Once in 6th form he fared even better as they were treated more like adults and he only had to study subjects he'd chosen.

He went on to University (moving 3 hours away) and studied a BA and a Masters and is currently holding down an office job helping and advising people - not something we'd ever have anticipated all those years he was in school.

Not sure it's seeking a diagnosis that is the important thing - it's the strategies used - which can be implemented now - but it may be that you need the diagnosis to get the support.

I would recommend the book ‘Sensory Solutions in the classroom’ by Monique thoonsen and carmen lamp.

We are all sensory beings and have our preferences for the environment.

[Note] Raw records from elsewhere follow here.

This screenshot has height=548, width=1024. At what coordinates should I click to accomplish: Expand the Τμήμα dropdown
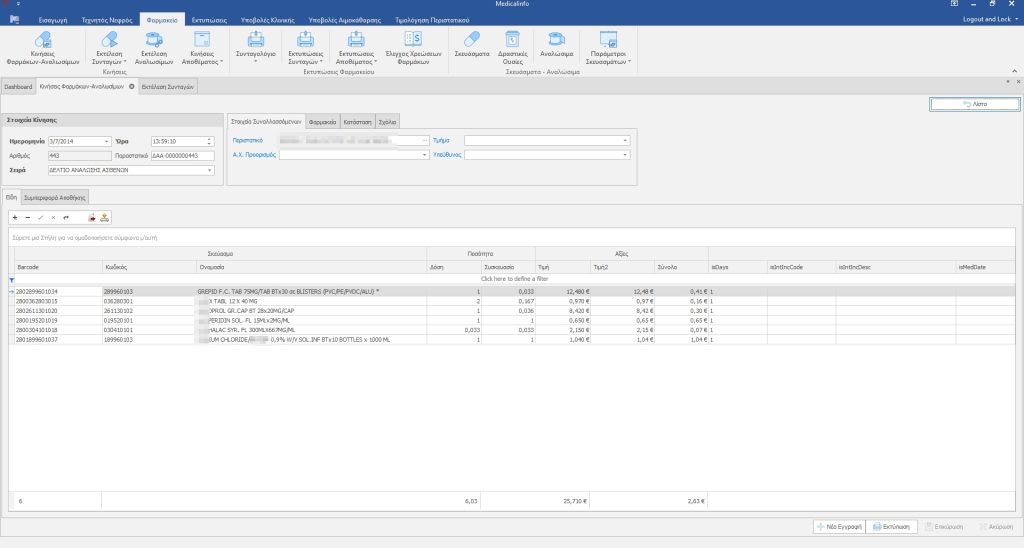pyautogui.click(x=626, y=141)
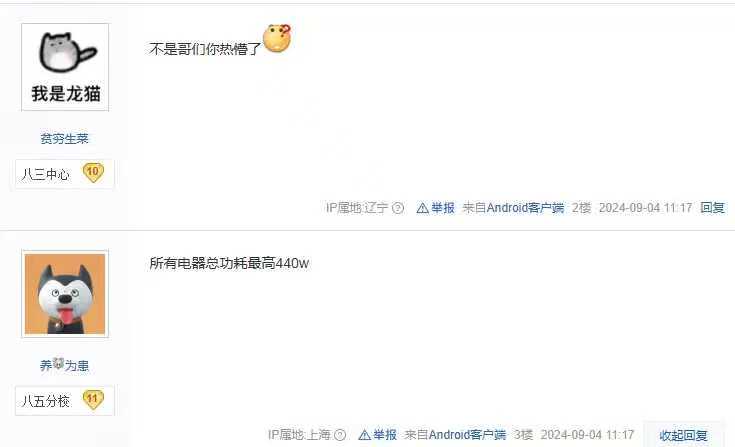
Task: Click the warning icon on the 3楼 post
Action: click(364, 435)

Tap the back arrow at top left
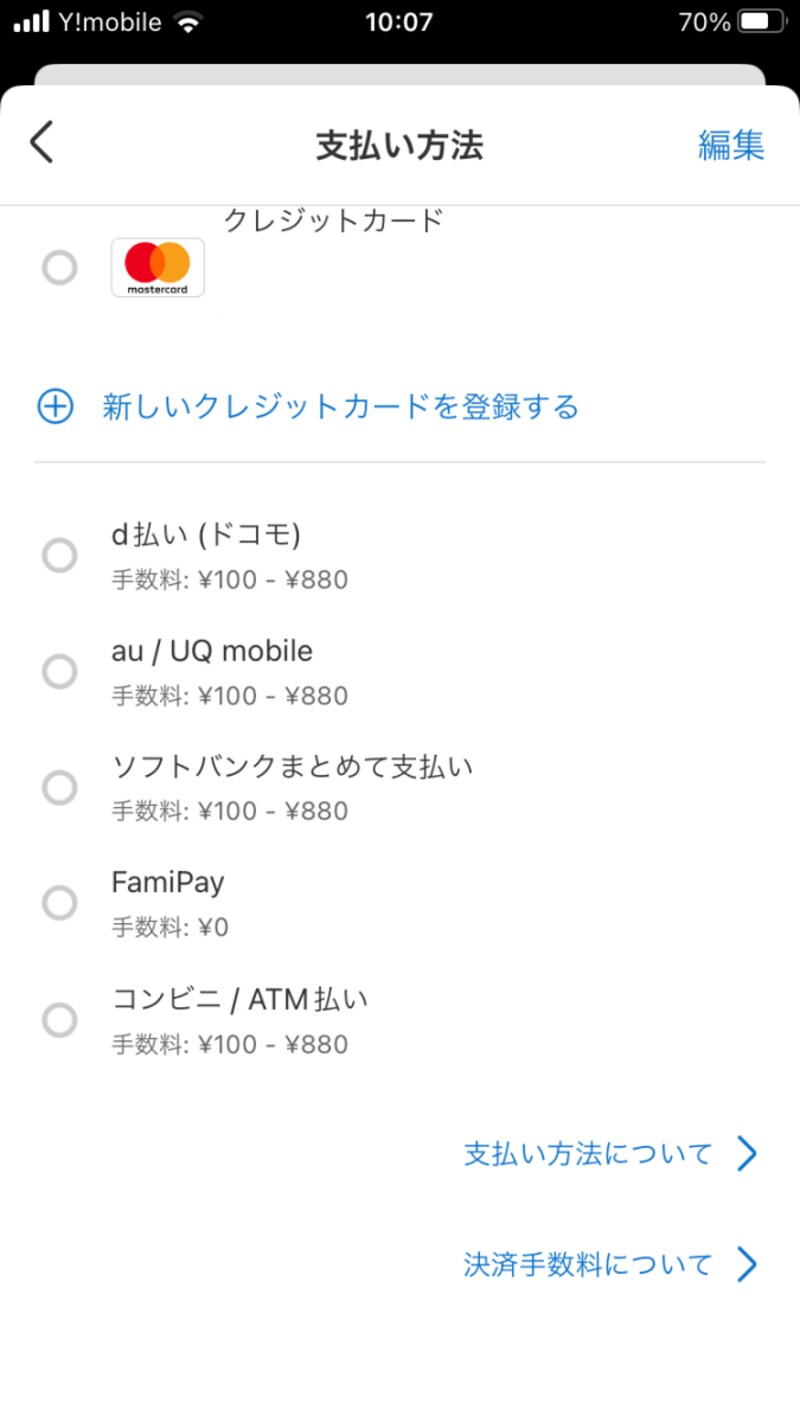40,143
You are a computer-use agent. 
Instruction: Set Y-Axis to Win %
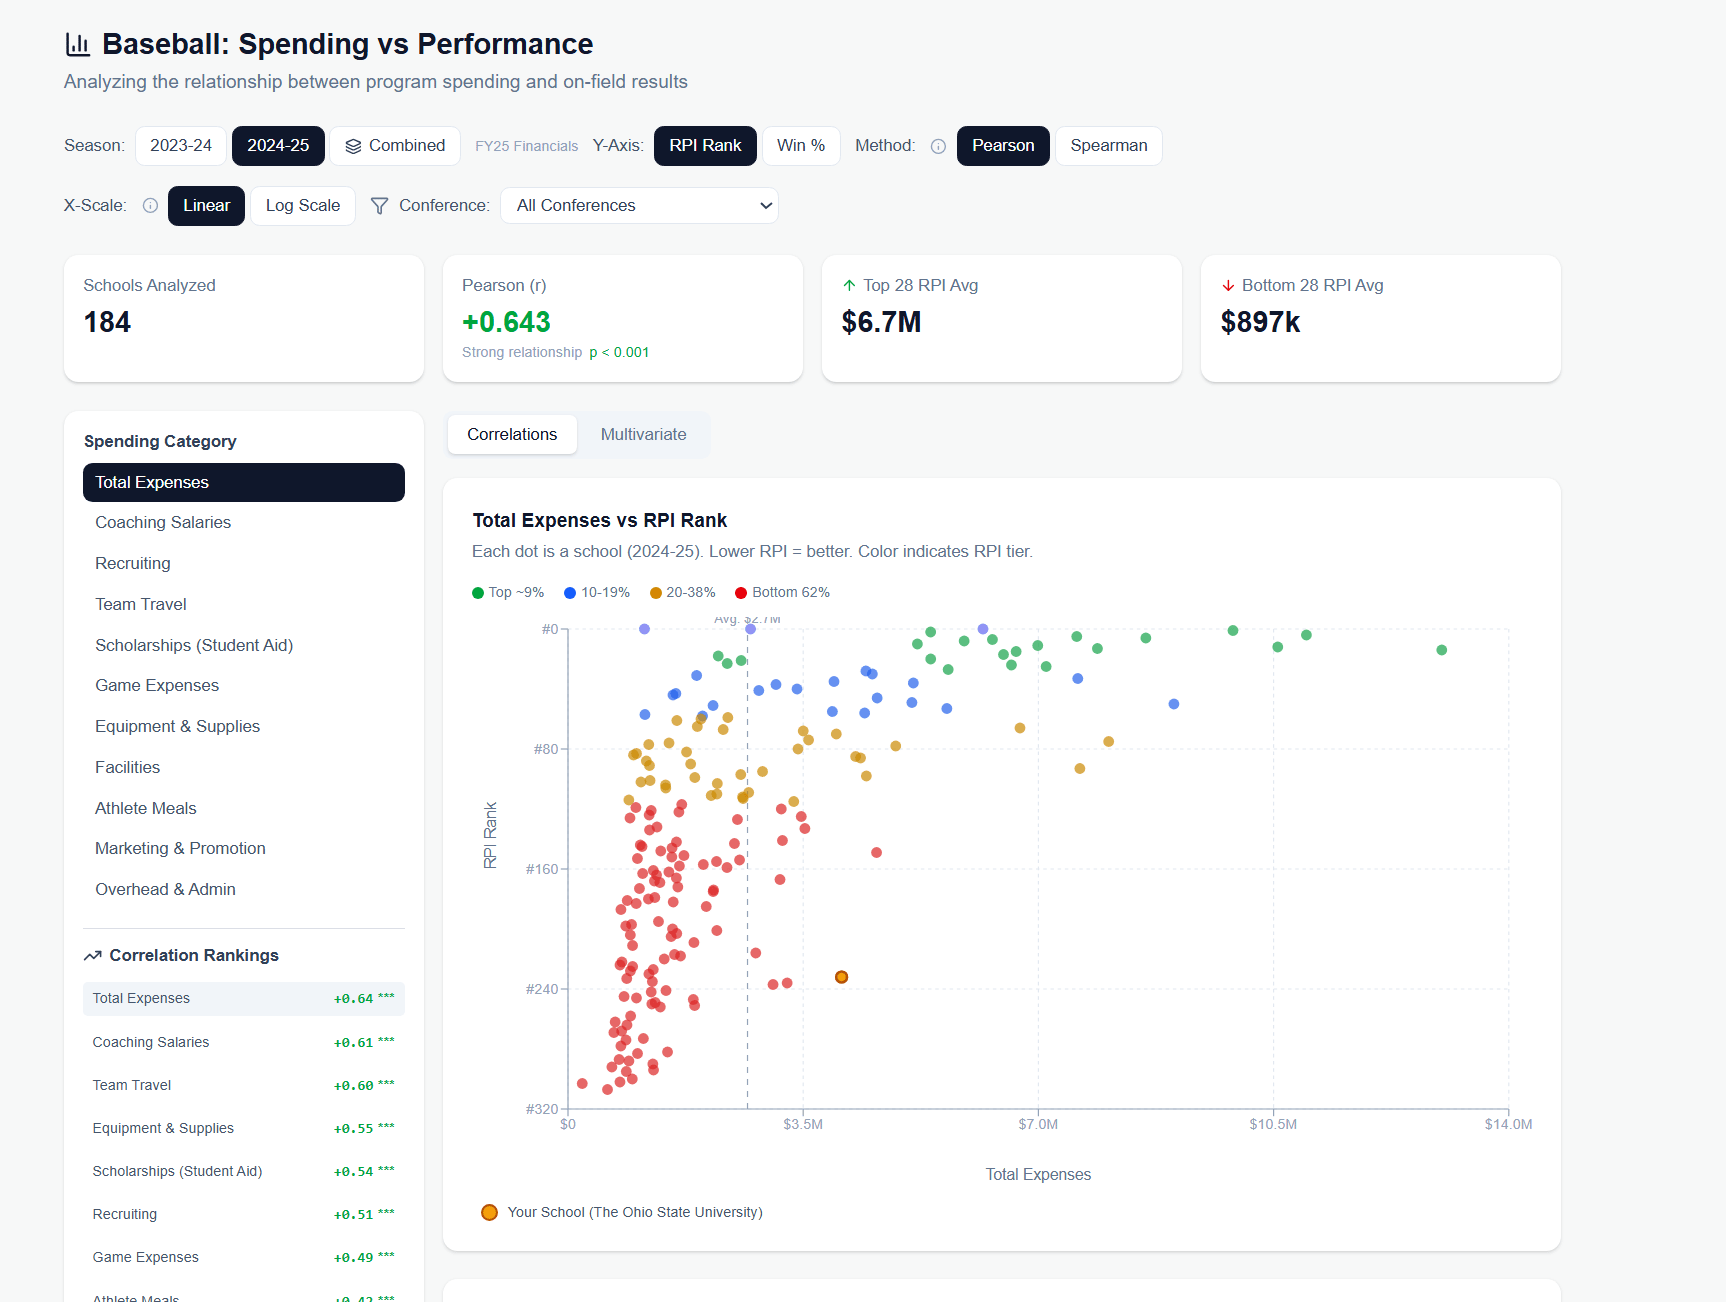[x=801, y=146]
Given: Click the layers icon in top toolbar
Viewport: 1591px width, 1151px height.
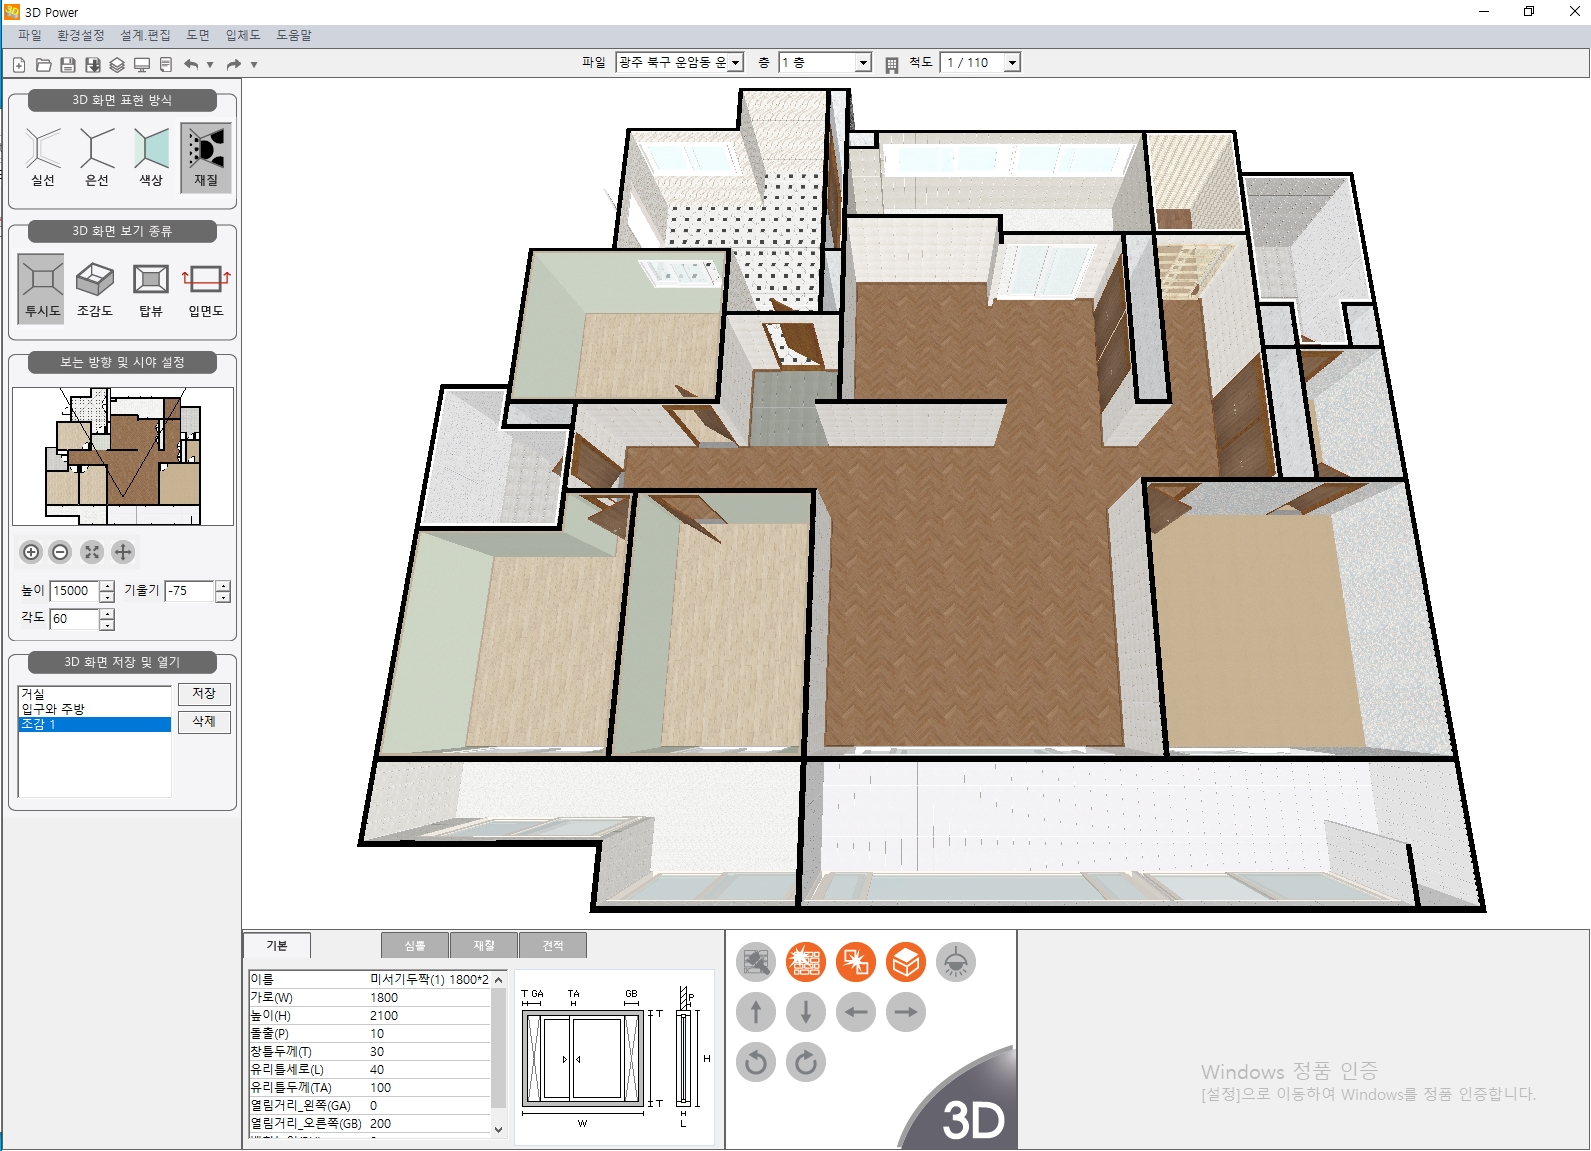Looking at the screenshot, I should click(117, 65).
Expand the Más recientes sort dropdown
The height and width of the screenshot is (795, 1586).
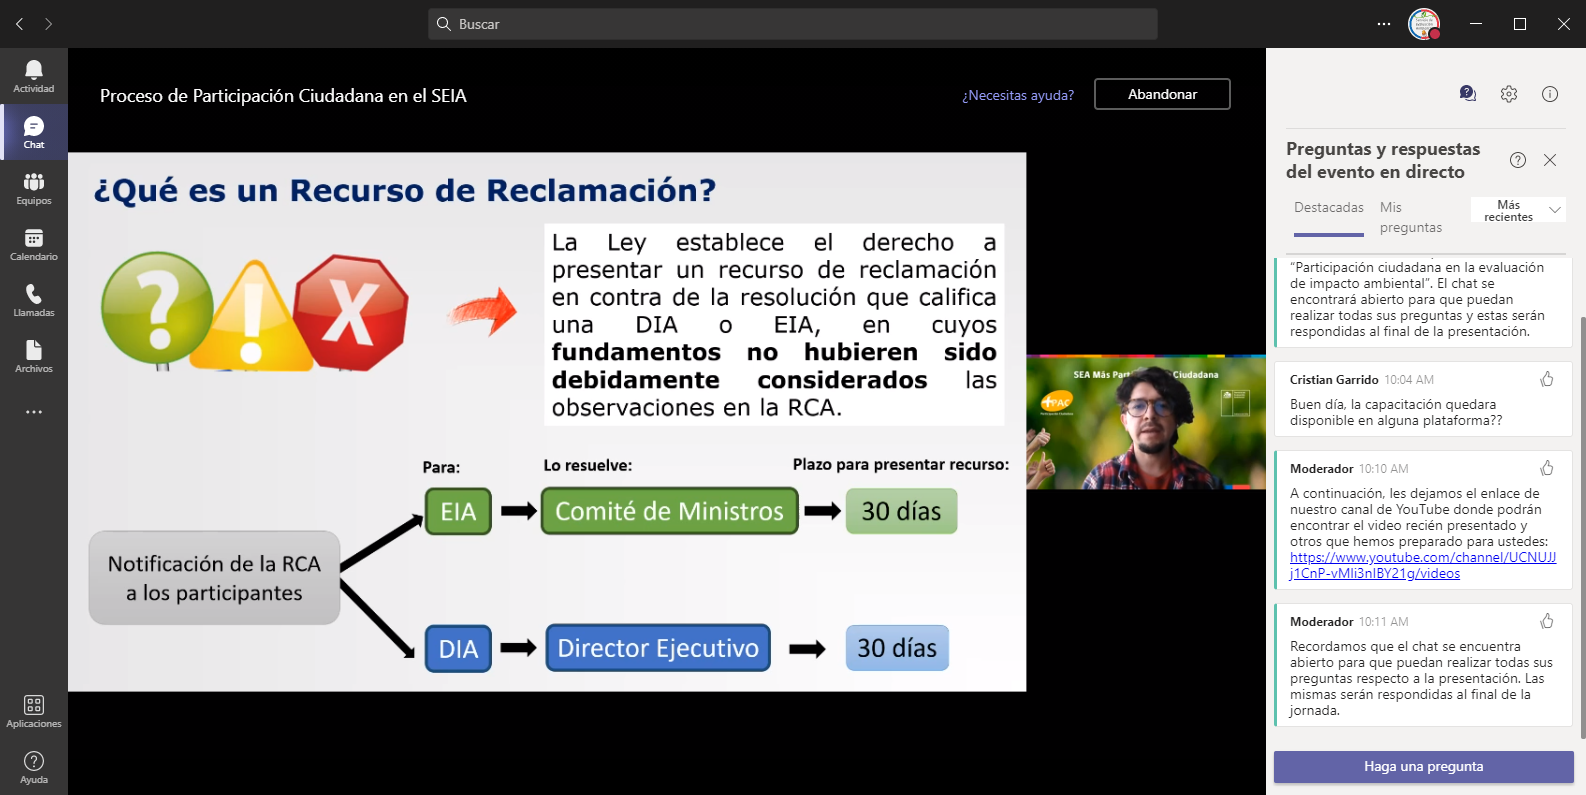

Some of us find certain sensory input too much (over responsive) and others need more from the environment to feel calm and alert (under responsive)

sounds like your son seeks more vestibular input to feel calm and alert and able to learn. Have a look at wobble/ move n sit cushions, standing desks, Therabands for the chair, movement breaks/ activation station in the classroom, lots of opportunities for movement. Sounds like the school need some training on sensory and how to support as a whole class approach, what’s the local offer from the NHS? In my area we have a sensory pathway that does school training and offer virtual events for school staff and parents/carers. There’s loads of free resources online.

the book above is fantastic and has strategies for every part of the school day. I would also recommend looking at sensoryladders.org for some free training.

Your son shouldn’t need a diagnosis to have the right support in the classroom. It’s so frustrating that schools often say they can’t do these things without an EHCP or medical recommendations but why?! I’m an OT and find a lot of my time is spent writing reports that basically just advise everything that parents have spent months requesting school to put in place. You’re the expert of your own child but yes, some of the resources mentioned above might be helpful to go through and then discuss with the SENCO.

A few of our foster children (6 - 8 yr old boys) who were ND would struggle with sitting still at a table because their feet couldn't touch the floor. We found that putting a small stool under the table to rest their feet on really helped - maybe a feeling of being more "grounded" or safer on the chair perhaps?